**Exercise prompt**
Take the records below and set down exactly the lines from the one with "Task: Switch to the Preview tab" to the one with "Viewport: 1146px width, 600px height.", ends included; do not copy the pictures.
· · · · · · ·
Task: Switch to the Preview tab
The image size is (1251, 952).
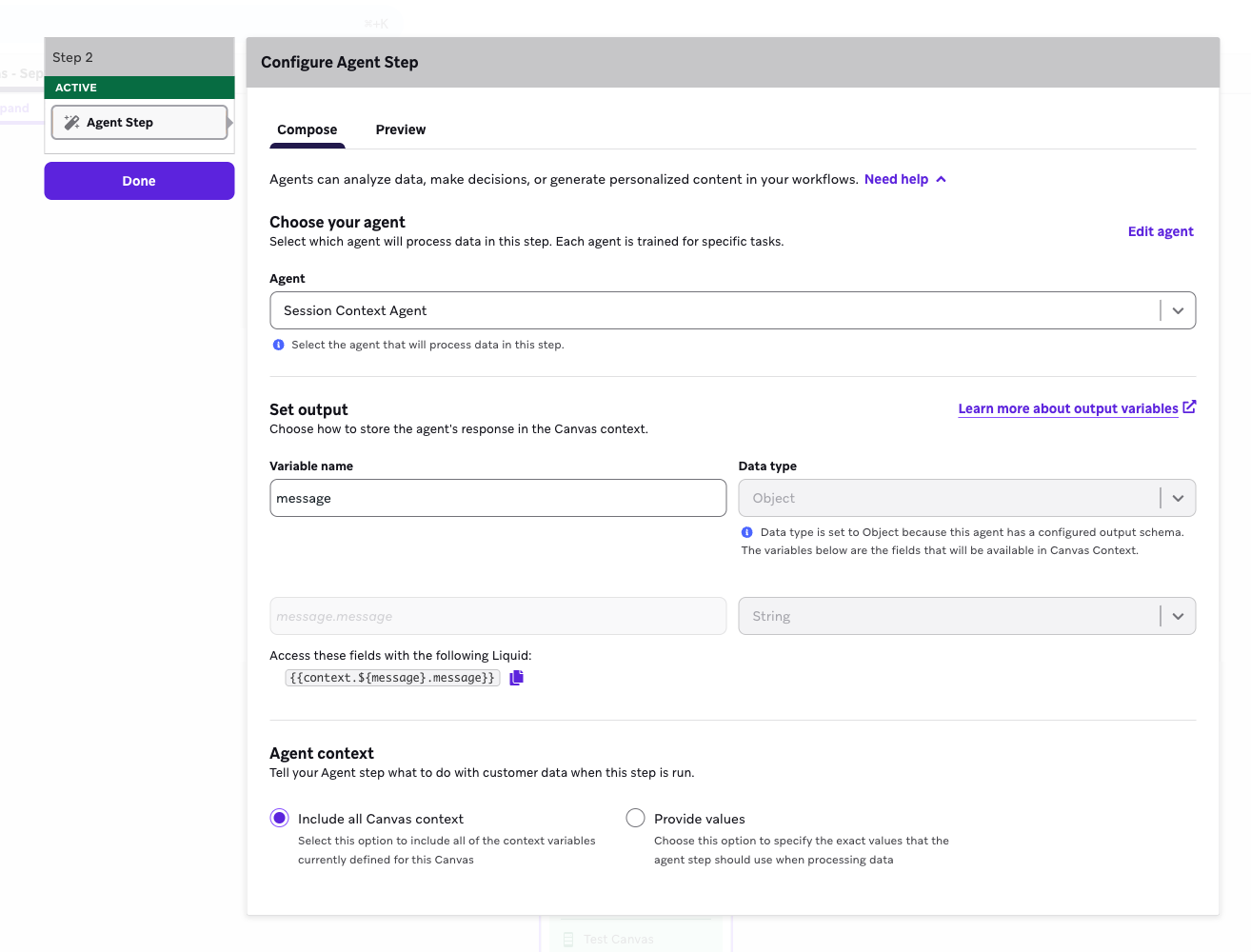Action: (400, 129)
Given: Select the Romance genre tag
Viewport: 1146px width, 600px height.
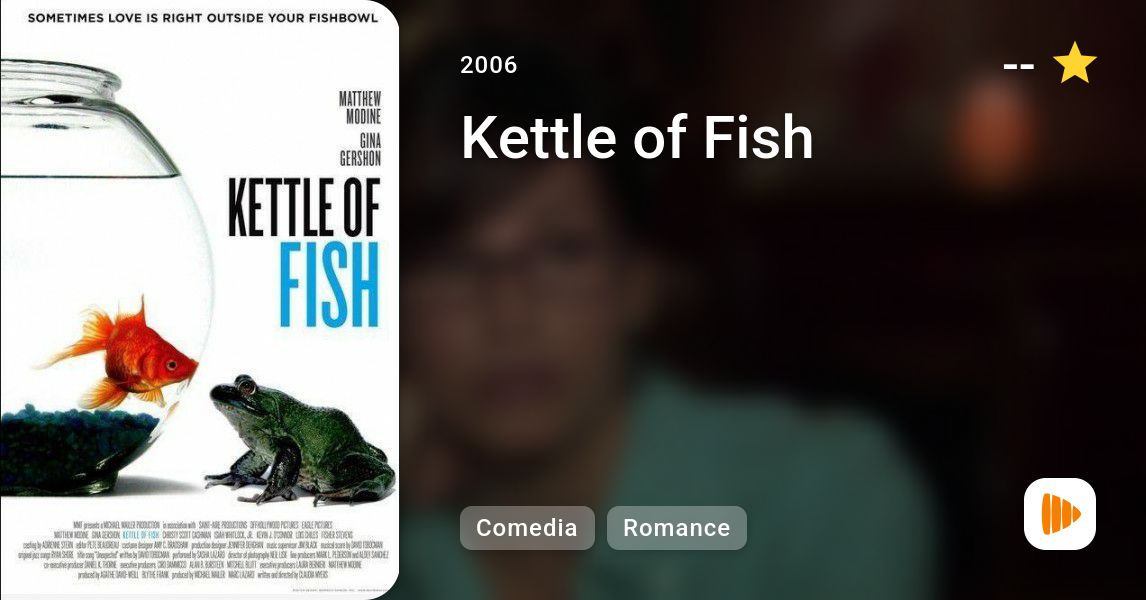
· · · · · · ·
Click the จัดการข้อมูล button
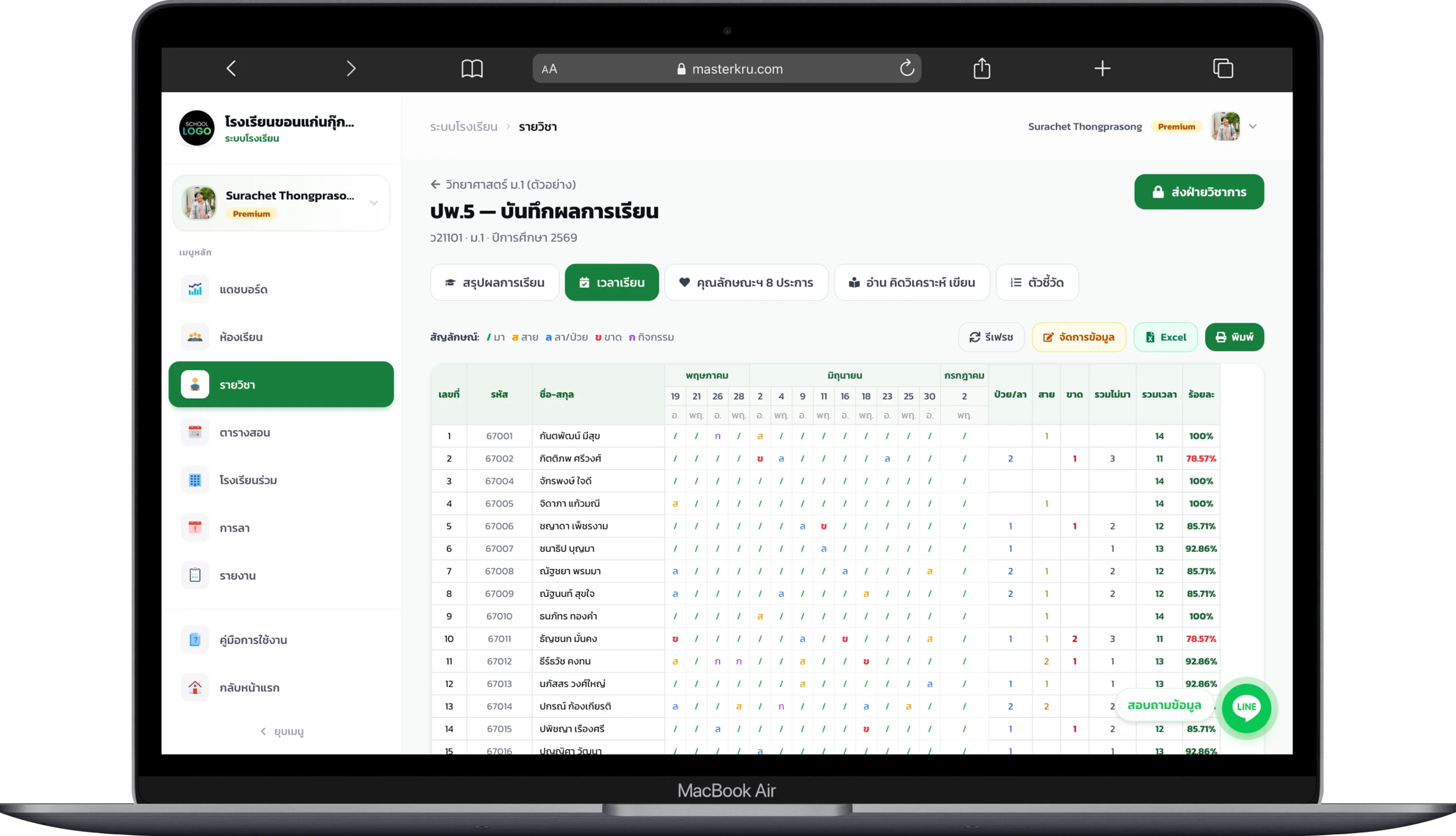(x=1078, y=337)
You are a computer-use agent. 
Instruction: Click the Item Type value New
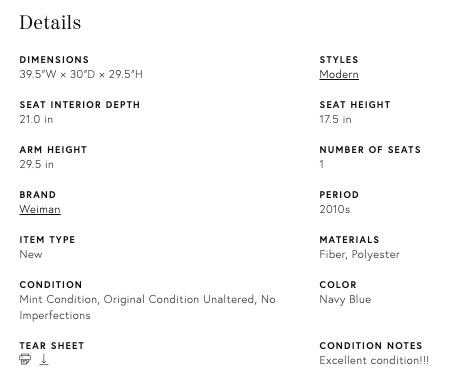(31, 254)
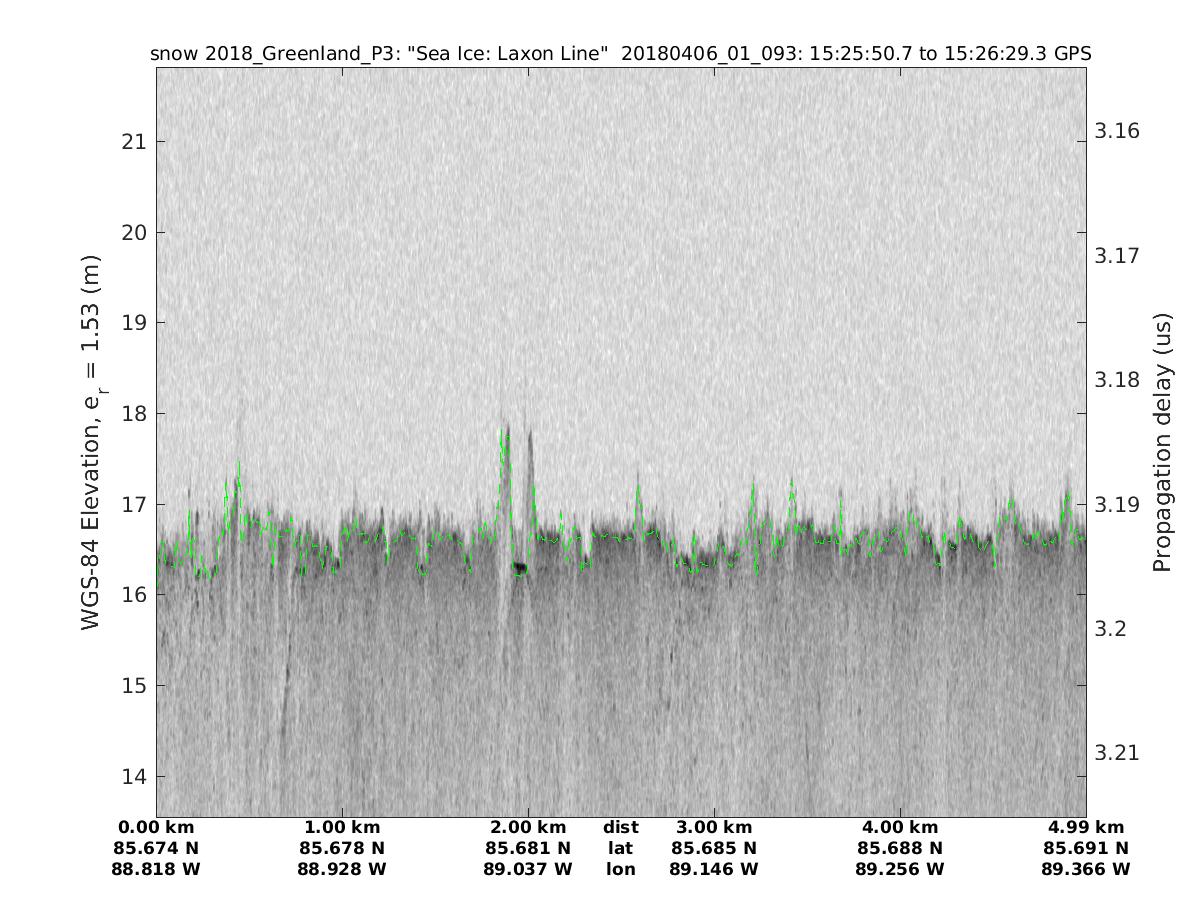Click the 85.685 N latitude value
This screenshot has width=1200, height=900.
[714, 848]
· · · · · · ·
**Result of the exercise**
Task: Switch to the Preview tab
The image size is (1251, 952).
Action: (400, 129)
Given: Select the Romance genre tag
Viewport: 1146px width, 600px height.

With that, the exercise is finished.